Roman matrons! and, after all, might not these be in reality Roman matrons?
They called themselves Romans; might not they be the descendants of the old Roman matrons?
Might not they be of the same blood as Lucretia?
And were not many of their strange names--Lucretia amongst the rest--handed down to them from old Rome?
It is true their language was not that of old Rome; it was not, however, altogether different from it.

After all, the ancient Romans might be a tribe of these people, who settled down and founded a village with the tilts of carts, which by degrees, and the influx of other people, became the grand city of the world.

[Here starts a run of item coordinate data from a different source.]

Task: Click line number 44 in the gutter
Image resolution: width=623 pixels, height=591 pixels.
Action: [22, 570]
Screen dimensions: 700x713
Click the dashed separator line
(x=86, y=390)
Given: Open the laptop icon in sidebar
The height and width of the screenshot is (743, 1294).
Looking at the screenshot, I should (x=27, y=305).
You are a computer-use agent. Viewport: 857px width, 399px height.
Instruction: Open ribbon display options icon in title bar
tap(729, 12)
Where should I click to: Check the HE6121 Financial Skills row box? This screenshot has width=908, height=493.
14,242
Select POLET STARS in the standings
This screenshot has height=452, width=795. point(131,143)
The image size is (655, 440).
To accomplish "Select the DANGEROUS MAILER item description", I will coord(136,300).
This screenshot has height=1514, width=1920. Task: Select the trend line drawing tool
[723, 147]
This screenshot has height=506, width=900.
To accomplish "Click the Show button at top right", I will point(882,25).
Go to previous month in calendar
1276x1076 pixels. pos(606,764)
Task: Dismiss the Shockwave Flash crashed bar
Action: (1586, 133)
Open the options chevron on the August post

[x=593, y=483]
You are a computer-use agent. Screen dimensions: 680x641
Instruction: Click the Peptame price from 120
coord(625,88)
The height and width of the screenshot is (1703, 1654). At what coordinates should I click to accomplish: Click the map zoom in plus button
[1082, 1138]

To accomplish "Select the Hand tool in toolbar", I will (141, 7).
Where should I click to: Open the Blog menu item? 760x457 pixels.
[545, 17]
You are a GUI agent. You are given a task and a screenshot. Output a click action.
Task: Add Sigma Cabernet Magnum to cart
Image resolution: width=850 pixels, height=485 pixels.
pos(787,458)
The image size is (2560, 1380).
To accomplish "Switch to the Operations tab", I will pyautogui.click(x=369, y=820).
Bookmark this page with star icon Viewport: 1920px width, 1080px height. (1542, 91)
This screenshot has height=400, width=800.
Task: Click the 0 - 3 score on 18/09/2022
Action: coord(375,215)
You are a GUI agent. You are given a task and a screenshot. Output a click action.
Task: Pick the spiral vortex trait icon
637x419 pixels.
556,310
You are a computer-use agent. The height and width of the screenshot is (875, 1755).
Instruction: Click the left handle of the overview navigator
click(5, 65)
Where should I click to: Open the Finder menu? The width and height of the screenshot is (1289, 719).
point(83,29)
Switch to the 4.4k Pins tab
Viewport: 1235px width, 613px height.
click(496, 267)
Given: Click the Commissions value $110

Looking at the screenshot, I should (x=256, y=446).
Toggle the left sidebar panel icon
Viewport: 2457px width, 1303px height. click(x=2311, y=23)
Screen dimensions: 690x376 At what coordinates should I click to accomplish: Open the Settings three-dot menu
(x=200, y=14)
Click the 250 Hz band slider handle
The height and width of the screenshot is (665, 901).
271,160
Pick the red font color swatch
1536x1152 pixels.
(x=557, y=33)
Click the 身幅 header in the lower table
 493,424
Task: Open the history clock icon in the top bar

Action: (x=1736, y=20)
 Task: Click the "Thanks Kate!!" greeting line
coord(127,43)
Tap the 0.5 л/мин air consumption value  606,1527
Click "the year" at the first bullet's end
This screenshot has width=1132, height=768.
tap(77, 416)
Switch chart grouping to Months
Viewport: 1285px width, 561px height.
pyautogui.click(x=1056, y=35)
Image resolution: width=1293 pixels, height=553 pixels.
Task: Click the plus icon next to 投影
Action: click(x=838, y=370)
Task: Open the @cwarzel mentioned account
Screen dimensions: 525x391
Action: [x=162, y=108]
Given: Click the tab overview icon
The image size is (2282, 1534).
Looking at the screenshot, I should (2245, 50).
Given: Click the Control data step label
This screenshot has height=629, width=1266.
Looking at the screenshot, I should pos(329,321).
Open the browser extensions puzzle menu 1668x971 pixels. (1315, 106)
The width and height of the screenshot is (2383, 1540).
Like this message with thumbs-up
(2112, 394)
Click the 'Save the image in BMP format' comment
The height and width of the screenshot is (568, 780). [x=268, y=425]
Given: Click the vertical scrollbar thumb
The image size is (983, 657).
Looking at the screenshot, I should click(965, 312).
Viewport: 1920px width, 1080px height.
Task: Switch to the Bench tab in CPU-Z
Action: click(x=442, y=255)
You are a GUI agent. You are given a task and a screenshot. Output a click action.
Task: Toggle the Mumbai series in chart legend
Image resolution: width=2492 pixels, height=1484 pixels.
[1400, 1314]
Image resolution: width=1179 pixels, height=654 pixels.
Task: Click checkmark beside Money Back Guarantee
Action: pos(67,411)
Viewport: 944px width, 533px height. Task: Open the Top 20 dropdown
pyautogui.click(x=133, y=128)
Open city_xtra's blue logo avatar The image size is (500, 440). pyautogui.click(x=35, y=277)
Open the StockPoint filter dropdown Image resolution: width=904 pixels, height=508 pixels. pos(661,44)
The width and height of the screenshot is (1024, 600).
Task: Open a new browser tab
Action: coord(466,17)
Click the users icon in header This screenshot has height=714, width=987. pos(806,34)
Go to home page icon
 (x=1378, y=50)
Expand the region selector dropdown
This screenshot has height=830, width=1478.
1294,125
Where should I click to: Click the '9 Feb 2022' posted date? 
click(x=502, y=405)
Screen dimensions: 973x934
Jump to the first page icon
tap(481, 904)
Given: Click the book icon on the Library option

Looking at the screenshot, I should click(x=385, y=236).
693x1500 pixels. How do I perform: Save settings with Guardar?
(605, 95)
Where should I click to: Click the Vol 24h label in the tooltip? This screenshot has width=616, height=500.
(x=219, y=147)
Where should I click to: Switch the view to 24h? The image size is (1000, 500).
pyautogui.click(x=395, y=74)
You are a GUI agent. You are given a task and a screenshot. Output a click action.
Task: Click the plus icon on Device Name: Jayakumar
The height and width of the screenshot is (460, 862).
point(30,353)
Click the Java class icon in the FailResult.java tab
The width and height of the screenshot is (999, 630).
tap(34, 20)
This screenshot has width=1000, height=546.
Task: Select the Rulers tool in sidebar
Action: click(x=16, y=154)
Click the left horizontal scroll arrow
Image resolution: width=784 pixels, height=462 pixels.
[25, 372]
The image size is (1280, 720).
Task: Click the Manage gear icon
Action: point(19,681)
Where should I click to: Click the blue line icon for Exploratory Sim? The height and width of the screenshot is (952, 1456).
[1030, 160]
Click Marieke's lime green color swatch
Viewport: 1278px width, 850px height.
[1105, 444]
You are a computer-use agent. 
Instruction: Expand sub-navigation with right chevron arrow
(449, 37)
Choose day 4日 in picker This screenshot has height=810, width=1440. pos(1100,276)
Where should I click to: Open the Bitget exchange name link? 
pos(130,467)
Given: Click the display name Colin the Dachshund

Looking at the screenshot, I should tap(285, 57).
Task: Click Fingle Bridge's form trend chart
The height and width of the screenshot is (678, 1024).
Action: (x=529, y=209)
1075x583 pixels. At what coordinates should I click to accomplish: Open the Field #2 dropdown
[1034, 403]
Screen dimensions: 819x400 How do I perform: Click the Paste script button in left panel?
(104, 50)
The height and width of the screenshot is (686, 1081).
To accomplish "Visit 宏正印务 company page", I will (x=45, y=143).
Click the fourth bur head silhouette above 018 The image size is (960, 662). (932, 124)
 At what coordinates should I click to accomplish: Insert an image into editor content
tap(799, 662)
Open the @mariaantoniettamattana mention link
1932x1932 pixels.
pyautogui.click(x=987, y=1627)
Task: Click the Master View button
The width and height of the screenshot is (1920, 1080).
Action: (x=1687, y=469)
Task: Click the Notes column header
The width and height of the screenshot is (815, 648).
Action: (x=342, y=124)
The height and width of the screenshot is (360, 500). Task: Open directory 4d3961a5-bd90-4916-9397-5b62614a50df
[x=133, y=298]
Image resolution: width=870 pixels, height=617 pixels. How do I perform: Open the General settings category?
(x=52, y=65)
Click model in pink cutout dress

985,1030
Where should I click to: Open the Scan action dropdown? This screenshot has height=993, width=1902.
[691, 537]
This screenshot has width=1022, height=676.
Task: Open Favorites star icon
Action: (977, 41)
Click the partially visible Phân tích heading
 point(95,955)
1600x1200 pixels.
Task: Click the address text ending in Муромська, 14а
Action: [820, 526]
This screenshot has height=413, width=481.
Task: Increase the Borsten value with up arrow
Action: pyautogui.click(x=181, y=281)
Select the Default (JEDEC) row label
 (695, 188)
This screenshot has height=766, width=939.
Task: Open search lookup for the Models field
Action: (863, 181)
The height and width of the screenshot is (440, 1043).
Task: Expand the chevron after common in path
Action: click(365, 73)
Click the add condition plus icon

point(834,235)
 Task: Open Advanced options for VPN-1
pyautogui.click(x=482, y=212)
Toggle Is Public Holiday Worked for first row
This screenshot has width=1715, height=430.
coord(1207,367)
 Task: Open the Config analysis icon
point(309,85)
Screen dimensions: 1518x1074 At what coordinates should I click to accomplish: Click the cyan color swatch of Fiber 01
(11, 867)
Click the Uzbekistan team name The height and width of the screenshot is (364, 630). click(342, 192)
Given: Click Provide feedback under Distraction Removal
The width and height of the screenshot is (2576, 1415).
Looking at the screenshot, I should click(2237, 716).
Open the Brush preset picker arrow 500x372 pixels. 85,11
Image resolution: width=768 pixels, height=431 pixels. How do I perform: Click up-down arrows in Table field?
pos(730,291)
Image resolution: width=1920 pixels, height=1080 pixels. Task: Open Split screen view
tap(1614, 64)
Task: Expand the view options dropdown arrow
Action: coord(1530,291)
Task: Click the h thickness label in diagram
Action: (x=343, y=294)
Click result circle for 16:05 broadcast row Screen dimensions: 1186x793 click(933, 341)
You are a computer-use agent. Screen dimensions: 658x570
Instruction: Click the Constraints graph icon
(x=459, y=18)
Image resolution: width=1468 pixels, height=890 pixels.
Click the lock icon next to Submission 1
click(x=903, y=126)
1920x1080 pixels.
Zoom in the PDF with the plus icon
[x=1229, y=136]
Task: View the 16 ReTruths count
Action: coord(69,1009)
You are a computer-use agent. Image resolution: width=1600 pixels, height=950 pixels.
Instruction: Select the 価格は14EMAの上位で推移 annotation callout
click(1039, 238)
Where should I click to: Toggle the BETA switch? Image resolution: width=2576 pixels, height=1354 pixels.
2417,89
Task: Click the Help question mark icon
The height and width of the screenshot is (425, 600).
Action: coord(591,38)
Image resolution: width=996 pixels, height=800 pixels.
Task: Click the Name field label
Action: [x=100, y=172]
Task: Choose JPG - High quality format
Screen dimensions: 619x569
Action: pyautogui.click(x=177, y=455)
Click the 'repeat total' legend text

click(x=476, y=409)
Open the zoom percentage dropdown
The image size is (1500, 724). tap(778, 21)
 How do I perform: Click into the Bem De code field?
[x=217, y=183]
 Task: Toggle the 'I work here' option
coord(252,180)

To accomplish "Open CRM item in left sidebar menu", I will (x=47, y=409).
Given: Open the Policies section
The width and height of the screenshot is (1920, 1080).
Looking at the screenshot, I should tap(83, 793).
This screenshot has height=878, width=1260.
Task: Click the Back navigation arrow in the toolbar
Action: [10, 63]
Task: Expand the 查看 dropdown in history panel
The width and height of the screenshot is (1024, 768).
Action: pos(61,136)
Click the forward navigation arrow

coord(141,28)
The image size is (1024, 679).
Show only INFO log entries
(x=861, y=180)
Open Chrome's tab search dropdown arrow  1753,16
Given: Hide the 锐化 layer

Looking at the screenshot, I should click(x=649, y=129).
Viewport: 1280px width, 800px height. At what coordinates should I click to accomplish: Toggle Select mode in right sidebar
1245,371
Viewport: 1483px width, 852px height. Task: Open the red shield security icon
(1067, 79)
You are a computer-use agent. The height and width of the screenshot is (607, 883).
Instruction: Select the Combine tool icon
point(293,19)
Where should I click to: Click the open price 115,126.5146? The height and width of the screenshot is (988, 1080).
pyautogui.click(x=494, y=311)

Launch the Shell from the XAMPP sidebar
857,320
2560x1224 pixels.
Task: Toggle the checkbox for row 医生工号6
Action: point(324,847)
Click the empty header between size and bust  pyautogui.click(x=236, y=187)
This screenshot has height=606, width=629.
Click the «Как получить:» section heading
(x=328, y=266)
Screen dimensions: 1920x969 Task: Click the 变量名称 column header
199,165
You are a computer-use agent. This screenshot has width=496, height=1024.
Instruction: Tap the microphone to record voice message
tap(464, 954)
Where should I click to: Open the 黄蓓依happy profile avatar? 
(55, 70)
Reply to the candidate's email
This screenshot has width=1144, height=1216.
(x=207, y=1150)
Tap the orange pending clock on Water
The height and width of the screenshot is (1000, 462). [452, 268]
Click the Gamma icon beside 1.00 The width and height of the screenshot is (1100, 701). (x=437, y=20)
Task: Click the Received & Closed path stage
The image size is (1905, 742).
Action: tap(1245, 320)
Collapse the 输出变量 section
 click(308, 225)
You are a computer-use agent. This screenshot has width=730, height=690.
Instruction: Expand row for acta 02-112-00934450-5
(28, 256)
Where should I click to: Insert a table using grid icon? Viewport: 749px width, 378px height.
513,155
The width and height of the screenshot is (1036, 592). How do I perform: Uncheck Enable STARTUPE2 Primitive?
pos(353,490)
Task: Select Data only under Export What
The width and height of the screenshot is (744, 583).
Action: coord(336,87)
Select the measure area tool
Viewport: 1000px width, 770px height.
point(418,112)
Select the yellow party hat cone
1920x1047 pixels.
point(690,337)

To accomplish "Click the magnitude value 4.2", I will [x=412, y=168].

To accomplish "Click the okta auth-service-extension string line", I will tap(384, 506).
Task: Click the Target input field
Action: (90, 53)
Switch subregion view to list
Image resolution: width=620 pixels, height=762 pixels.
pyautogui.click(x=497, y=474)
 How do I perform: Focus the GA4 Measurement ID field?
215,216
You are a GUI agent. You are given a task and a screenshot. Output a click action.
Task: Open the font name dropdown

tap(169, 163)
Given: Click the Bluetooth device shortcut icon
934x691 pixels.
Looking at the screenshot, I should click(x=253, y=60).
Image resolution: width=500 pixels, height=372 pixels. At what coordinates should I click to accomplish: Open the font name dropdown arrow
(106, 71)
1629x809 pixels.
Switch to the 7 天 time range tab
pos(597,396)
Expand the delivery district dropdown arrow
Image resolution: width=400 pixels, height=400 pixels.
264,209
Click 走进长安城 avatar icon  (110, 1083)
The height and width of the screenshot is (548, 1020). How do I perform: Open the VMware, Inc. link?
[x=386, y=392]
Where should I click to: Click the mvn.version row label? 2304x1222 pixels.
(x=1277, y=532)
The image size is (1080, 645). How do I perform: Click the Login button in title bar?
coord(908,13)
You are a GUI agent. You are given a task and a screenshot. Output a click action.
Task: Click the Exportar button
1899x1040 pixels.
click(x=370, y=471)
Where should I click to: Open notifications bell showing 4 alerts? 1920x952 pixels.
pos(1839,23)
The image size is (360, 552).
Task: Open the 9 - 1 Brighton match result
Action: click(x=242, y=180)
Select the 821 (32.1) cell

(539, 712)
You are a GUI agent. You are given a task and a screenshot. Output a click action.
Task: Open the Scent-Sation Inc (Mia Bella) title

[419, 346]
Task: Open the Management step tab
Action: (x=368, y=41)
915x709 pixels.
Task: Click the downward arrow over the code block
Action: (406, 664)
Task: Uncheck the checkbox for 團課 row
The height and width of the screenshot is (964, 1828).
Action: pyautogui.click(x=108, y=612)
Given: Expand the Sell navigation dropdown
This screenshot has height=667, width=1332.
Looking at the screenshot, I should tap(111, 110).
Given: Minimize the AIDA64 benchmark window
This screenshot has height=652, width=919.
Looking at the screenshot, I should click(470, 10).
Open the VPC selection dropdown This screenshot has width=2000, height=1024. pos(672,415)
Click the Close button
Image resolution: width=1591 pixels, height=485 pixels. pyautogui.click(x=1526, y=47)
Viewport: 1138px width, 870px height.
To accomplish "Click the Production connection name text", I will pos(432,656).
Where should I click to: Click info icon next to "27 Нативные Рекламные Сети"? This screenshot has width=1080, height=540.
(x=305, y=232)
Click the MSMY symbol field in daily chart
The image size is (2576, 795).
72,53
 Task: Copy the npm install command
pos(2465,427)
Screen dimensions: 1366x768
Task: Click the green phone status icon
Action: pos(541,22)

I liked the idea of the grand city of the world owing its origin to a people who had been in the habit of carrying their houses in their carts.

Why, after all, should not the Romans of history be a branch of these Romans?
There were several points of similarity between them; if Roman matrons were chaste, both men and women were thieves.

Old Rome was the thief of the world; yet still there were difficulties to be removed before I could persuade myself that the old Romans and my Romans were identical; and in trying to remove these difficulties, I felt my brain once more beginning to turn, and in haste took up another subject of meditation, and that was the patteran, and what Ursula had told me about it.
I had always entertained a strange interest for that sign by which in their wanderings the Romanese gave to those of their people who came behind intimation as to the direction which they took; but it now inspired me with greater interest than ever,--now that I had learned that the proper meaning of it was the leaves of trees.